Fleming was from New York City and went to school in Forest Hills, Queens. After starring in the Ziegfeld Follies productions on Broadway, she started appearing in movies with The Ace of Cads, in which she appeared under the name Suzanne Fleming. One of her earliest film roles was a starring role in The Range Feud as Judy Walton, the love interest of John Wayne. Fleming combined her dancing and cinematic interests in the 1932 movie Million Dollar Legs, in which she played the daughter of W. C. Fields's character. As part of a publicity stunt for the film, her legs were insured for the eponymous million dollars.
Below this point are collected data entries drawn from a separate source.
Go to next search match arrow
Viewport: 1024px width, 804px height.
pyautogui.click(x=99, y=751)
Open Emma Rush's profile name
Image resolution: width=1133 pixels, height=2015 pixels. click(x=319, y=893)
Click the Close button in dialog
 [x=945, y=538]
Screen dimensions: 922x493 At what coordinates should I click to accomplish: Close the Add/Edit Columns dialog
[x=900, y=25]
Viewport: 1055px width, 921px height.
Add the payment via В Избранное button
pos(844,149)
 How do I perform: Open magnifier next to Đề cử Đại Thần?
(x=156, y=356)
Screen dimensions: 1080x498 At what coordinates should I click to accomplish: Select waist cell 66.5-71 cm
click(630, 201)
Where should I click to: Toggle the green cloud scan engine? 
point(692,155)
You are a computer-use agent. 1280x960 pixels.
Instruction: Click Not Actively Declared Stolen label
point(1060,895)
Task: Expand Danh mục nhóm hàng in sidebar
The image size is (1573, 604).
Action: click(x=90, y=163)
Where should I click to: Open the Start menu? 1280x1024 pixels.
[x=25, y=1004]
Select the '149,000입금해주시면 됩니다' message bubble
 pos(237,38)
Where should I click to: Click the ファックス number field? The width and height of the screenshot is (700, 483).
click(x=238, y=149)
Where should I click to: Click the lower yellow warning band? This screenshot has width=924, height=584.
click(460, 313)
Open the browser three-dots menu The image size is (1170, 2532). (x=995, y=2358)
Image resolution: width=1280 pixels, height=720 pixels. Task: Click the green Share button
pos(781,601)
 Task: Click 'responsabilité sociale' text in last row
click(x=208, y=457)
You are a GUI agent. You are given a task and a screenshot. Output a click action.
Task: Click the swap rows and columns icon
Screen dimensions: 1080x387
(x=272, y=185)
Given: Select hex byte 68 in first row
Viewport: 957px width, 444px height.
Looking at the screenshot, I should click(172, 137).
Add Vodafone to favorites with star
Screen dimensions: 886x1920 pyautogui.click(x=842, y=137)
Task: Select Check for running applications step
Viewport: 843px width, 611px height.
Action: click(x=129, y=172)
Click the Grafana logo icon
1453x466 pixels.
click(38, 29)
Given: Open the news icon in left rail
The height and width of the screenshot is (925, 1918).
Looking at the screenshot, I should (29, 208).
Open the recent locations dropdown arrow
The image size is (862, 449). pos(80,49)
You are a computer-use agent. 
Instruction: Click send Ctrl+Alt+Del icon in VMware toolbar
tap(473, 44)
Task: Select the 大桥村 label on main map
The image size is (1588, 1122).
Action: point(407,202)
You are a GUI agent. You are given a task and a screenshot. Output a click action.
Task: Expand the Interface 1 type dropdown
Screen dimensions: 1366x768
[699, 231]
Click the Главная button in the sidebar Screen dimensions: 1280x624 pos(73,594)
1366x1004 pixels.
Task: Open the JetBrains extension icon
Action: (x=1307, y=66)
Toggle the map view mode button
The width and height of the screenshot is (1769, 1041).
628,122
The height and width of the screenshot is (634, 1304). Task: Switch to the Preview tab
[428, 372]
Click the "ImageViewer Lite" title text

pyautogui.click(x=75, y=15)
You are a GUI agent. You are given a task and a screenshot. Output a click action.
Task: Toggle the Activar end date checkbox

Fleming was unhappy with Hollywood, stating in a 1995 interview that she found "nothing more boring than working on a movie... I hated it!".

==Personal life==
I first met Harpo at a party as is typical in Hollywood. I sat next to him and Fanny Brice. He had taken her to the party because he felt she would be entertaining, and he loved to be entertained.

At a dinner party held in the home of Samuel Goldwyn in 1932, Fleming was seated next to Harpo Marx and found him fascinating. Despite his silent persona in films, she found Marx to be "a warm, fun, darling man to talk to". She pursued him relentlessly, dating for four years and proposing marriage to him on three occasions before he accepted. She ended her Hollywood career when she married Marx on September 28, 1936. Fleming's wedding to Marx was revealed to the public when President of the United States Franklin D. Roosevelt sent the couple a telegram of congratulations in November. Marx had sent a thank you letter to Roosevelt in appreciation for a signed photograph of the President, in which Marx had stated that he was "in line for congratulations, too, having been married since September" in an unspecified "little town up North".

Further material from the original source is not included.